Clostridium difficile, an opportunistic pathogen that infects the gastrointestinal tract following perturbation of the microbiota, damages the intestinal epithelium and can cause debilitating and potentially fatal colitis. Antibiotic treatment of C. difficile is often ineffective and whether innate immune defenses can be exploited to promote C. difficile clearance is unknown. Innate lymphoid cells (ILCs) are early responders to enteric infection, however, their role during C. difficile infection is undefined. To identify immune pathways that mediate recovery from C. difficile infection, we compared C57BL/6, Rag1-/-, and Rag2-/-Il2rg-/- (Ragγc-/-) mice challenged with C. difficile. In contrast to C57BL/6 and Rag1-/- mice, ILC-deficient Ragγc-/- mice rapidly succumbed to infection. Protection against infection was restored by transferring ILCs into Ragγc-/- mice. While ILC3s made a minor contribution to resistance, loss of T-bet-expressing ILC1s or IFN-γ in Rag1-/- mice increased susceptibility to C. difficile. These data demonstrate a critical role for ILC1s in defense against C. difficile. Citation Format: Michael C. Abt, Brittany B. Lewis, Lilan Ling, Rebecca A. Carter, Boj Susac, Eric G. Pamer.
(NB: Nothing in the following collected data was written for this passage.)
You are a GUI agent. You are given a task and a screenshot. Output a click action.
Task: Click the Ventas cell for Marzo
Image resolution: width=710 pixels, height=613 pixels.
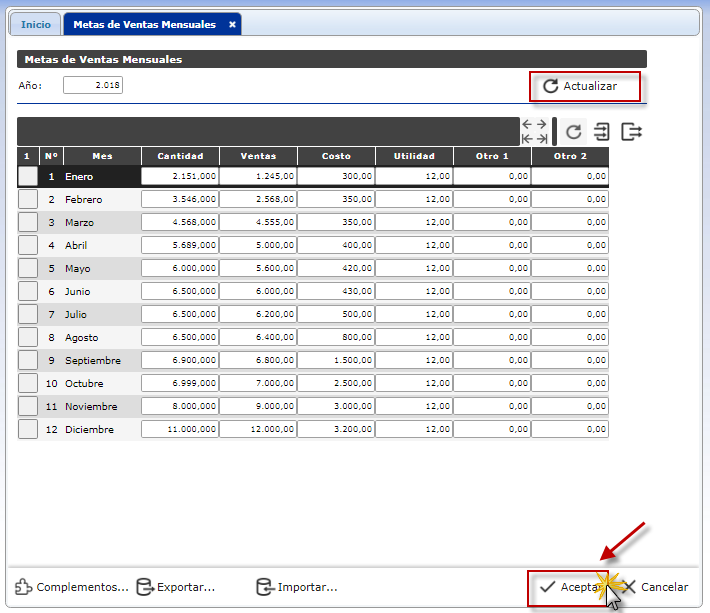point(257,222)
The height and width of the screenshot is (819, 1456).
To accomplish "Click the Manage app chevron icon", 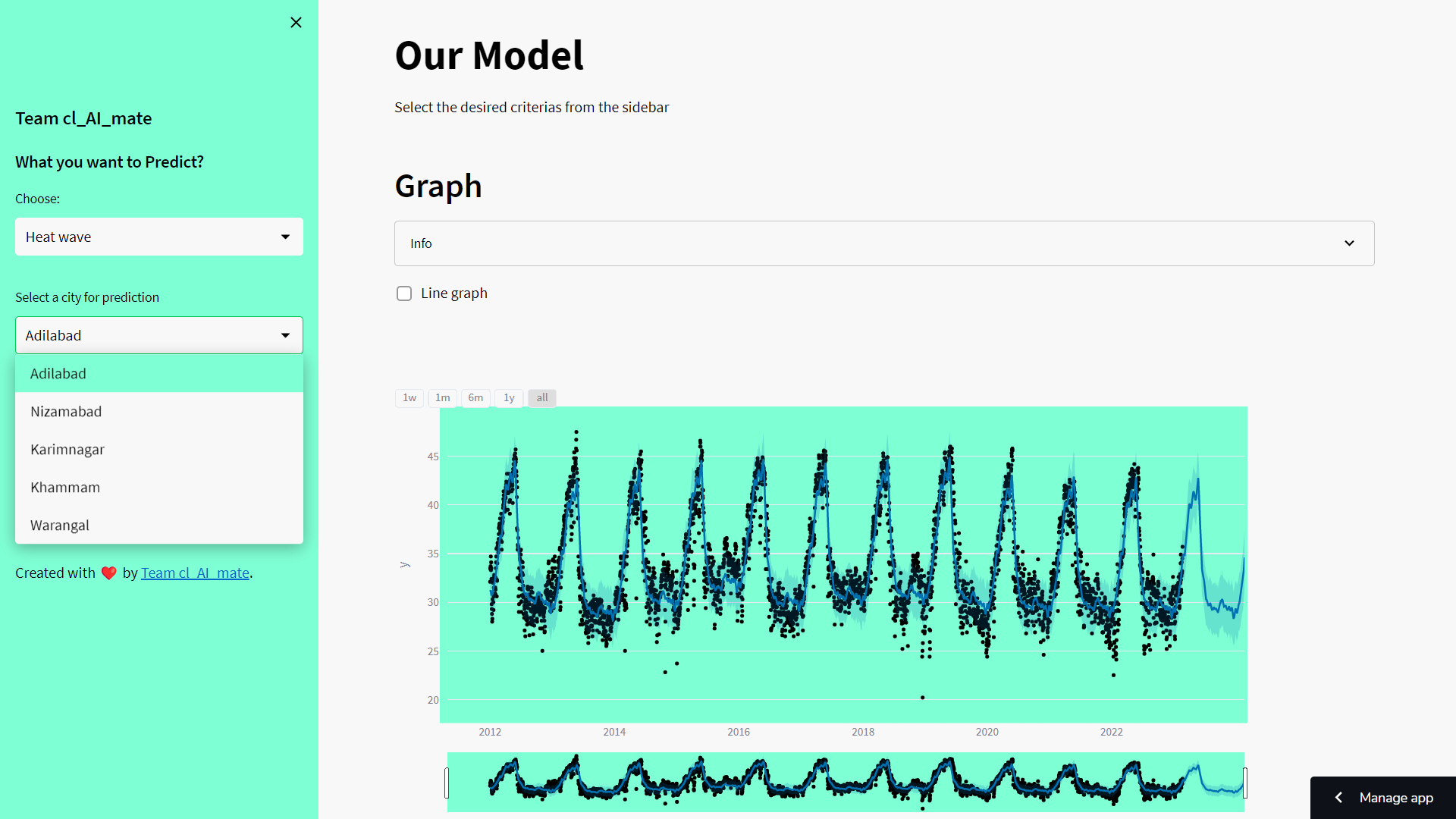I will click(x=1338, y=798).
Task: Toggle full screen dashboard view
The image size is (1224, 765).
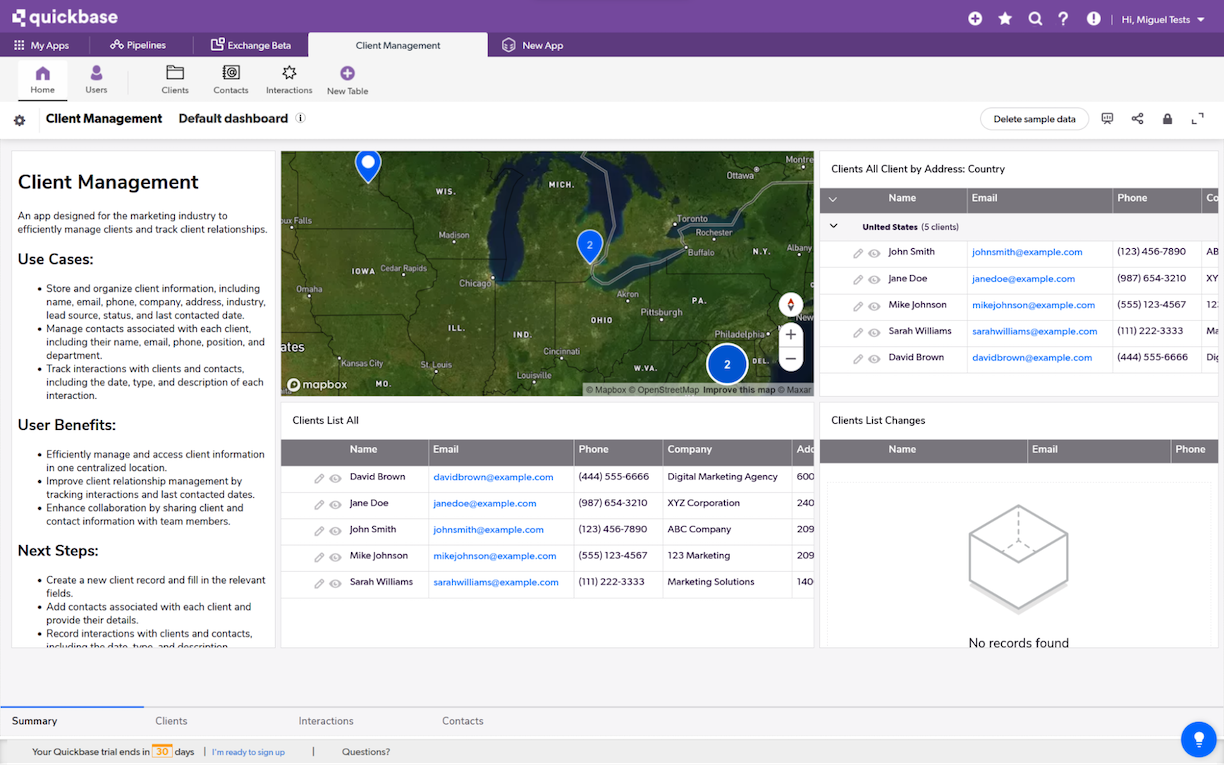Action: (1197, 119)
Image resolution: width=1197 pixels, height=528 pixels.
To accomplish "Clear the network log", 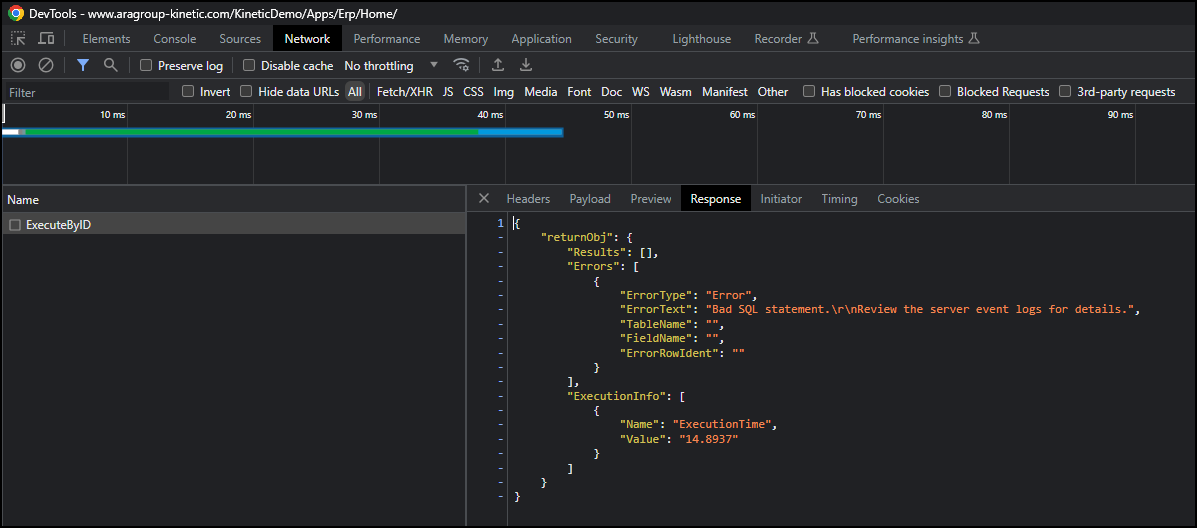I will click(x=46, y=65).
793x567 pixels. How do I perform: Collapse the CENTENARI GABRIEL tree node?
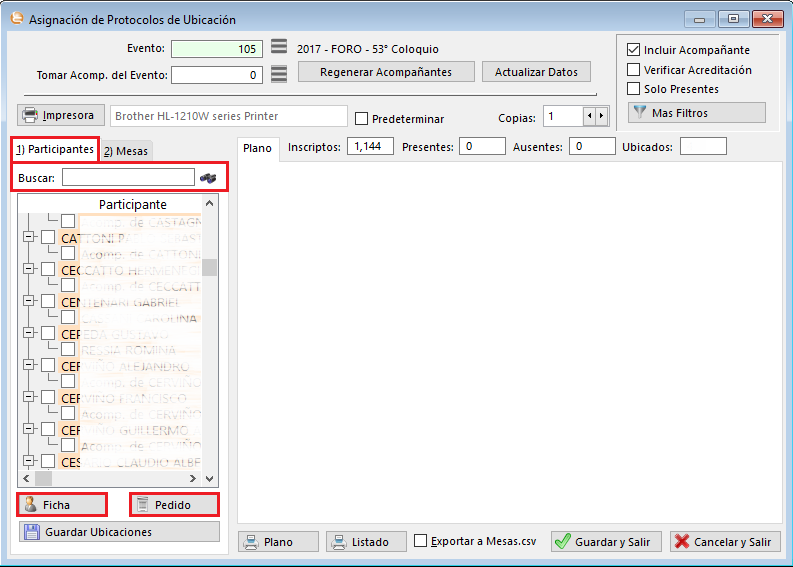pyautogui.click(x=28, y=301)
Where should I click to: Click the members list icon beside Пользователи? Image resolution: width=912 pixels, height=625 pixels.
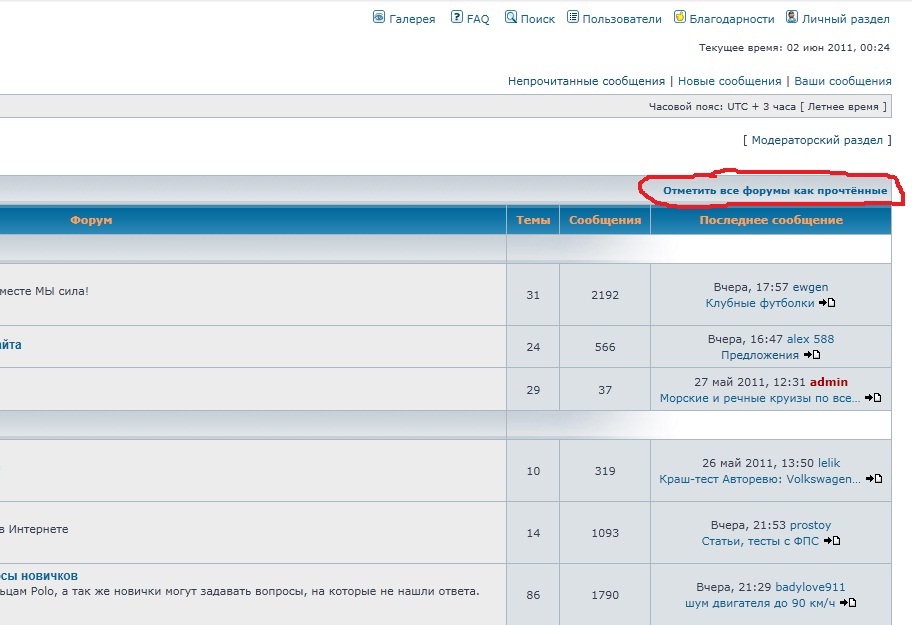click(x=573, y=17)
Cooperative defense against acute Clostridium difficile infection is mediated by two innate lymphoid cell subsets. [abstract]. In: Proceedings of the CRI-CIMT-EATI-AACR Inaugural International Cancer Immunotherapy Conference: Translating Science into Survival; September 16-19, 2015; New York, NY. Philadelphia (PA): AACR; Cancer Immunol Res 2016;4(1 Suppl):Abstract nr A100.